46P - Radiogenomic analysis of breast cancer according to the adjacent parenchymal tissue by using RNA sequencing: Association with background parenchymal enhancement and peritumoral edema on breast MRI

Background

It has been reported that the tumor microenvironment plays an important role in the development of breast cancer. Background parenchymal enhancement (BPE) on magnetic resonance imaging (MRI) has reportedly been associated with the risk of breast cancer development. Moderate or marked BPE has been associated with a higher risk of breast cancer development compared to minimal BPE. Furthermore, peritumoral edema on MRI has been reported to be associated with aggressive breast cancer and higher tumor recurrence rate. The purpose of our study was to evaluate the differences in genomic expression of breast cancers according to the imaging phenotype of adjacent parenchymal tissue such as background parenchymal enhancement and peritumoral edema on MRI.

Methods

This prospective study was reviewed and approved by our institutional review board and all patients provided written informed consent.
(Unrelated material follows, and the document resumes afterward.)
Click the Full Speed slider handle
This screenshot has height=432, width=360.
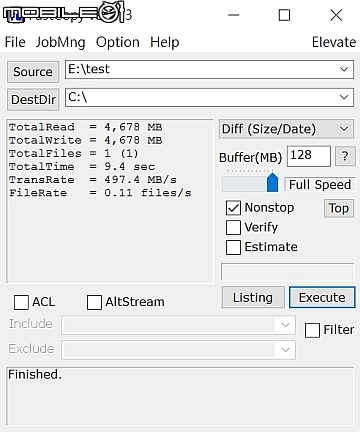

We included 78 women who were newly diagnosed with breast cancer and underwent preoperative MRI at a single tertiary hospital from June 2020 to January 2023. According to the BIRADS lexicon, two radiologists interpreted background parenchymal enhancement and peritumoral edema on MRI. RNA sequencing was conducted with total RNA obtained from a surgical specimen by using next-generation sequencing.

Results

Breast cancers showing non-minimal (mild, moderate and marked) background parenchymal enhancement were associated with upregulation of KRT14 (log2FC = 1.83; P < .001), SFRP1 (log2FC = 1.47; P < .001), KRT17 (log2FC = 1.31; P = .005) and EFHD1 (log2FC = 1.21; P < .001). Breast cancers showing peritumoral edema on T2-weighted MR image were associated with upregulation of FDSCP (log2FC = 2.64; P < .001), CRABP1 (log2FC = 2.55; P < .001), LCN2 (log2FC = 2.29; P < .001), S100A9 (log2FC = 2.02; P = .004), GABRP (log2FC = 2.02; P < .001), CALML5 (log2FC = 2.01; P = .004) and downregulation of PIP (log2FC = -2.48; P = .009) and AZGP1 (log2FC = -2.18; P < .001).

Conclusions

Background parenchymal enhancement and peritumoral edema around the breast cancer reflected variable genomic alterations associated with stromal invasion, tumor aggressiveness and prognosis.

Legal entity responsible for the study

T. H. Kim.

Funding

National Research Foundation of Korea grant funded by the Republic of Korea government.

Disclosure

All authors have declared no conflicts of interest.